Doug (reservestock) is out of town at a conference until sunday he'll be calling me to discuss payment and shipping on sunday when hes back, due to this im increasing the deadline to get on the order until sunday.


----------



## josephl

Mferko said:


> cool, these are the ones he's holding for me:
> 
> 
> 
> 
> 
> 
> 
> 
> leptosoma bulu point, orange tails


Those are beautiful fish


----------



## Mferko

indeed, i like these too:


----------



## Petah

Did you get your order yet?


----------



## Mferko

it comes friday


----------



## Petah

i can't wait to see pictures.


----------



## Mferko

im not going to be doing a tank journal on this forum.. not enuff african keepers here, i may do one on trophs.com
il post a couple pics tho in the photo gallery


----------



## big_bubba_B

sorry bit off topic from your post but to bad you were not in calgary this weekend spencer jack is here at the calgary aquariam society speaking at the spring meeting and auction .


----------



## Brisch

Hey now I keep africans and they are my pride and joy


----------



## Mferko

I know Brisch, just seems like theres only about 10 of us on here, maybe its vancouvers soft water thats got everyone keeping planted tanks full of feeders (even in stores its slim pickings for africans here yet theres no shortage of feeders, whereas you go to calgary and their bigals locations are like 1/4 africans), its discouraging spending an evening taking pictures and updating your journal just for it to go a week with no replies. i'll post pics on trophs.com and link the thread to my signature here.

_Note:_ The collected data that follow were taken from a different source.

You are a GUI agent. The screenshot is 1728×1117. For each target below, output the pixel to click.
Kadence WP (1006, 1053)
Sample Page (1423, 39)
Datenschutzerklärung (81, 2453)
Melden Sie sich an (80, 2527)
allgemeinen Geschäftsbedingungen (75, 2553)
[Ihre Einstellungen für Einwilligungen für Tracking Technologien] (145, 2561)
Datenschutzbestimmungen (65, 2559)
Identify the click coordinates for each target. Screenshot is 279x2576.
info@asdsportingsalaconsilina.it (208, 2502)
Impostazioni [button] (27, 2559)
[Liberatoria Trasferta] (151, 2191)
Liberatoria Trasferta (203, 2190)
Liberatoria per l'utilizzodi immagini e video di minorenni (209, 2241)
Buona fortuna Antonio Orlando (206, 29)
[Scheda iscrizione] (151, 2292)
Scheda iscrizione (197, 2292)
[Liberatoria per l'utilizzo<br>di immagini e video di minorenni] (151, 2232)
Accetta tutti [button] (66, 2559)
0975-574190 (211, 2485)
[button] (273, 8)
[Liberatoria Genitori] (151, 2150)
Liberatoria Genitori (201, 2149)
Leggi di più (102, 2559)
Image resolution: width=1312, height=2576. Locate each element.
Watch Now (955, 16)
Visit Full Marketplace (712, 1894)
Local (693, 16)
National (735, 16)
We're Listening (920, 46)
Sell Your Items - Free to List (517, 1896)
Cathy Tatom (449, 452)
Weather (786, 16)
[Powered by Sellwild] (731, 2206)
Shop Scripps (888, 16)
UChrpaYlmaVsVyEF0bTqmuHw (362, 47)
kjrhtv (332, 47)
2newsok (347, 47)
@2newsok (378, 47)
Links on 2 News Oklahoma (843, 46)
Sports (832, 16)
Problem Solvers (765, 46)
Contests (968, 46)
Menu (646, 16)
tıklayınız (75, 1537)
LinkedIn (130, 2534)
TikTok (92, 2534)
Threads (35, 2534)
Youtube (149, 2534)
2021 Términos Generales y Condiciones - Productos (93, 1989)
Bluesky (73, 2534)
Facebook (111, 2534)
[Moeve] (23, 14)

i'll see u tomorow when our fish are in


----------



## Nanokid

Mferko said:


> I know Brisch, just seems like theres only about 10 of us on here, maybe its vancouvers soft water thats got everyone keeping planted tanks full of feeders (even in stores its slim pickings for africans here yet theres no shortage of feeders, whereas you go to calgary and their bigals locations are like 1/4 africans), its discouraging spending an evening taking pictures and updating your journal just for it to go a week with no replies. i'll post pics on trophs.com and link the thread to my signature here.
> 
> i'll see u tomorow when our fish are in


i know what you mean... not too many of us. i wouldnt keep africans though it my water wasnt how it is now, at 8.2ish out of the tap. tanganyikans has everything every other region has, and more. i might do a high tec planted with tanganyikans just to get everybody into them :bigsmile:


----------



## Mferko

Nanokid said:


> i know what you mean... not too many of us. i wouldnt keep africans though it my water wasnt how it is now, at 8.2ish out of the tap. tanganyikans has everything every other region has, and more. i might do a high tec planted with tanganyikans just to get everybody into them :bigsmile:


i would love to see that, i love tanganyika, so much diversity.


----------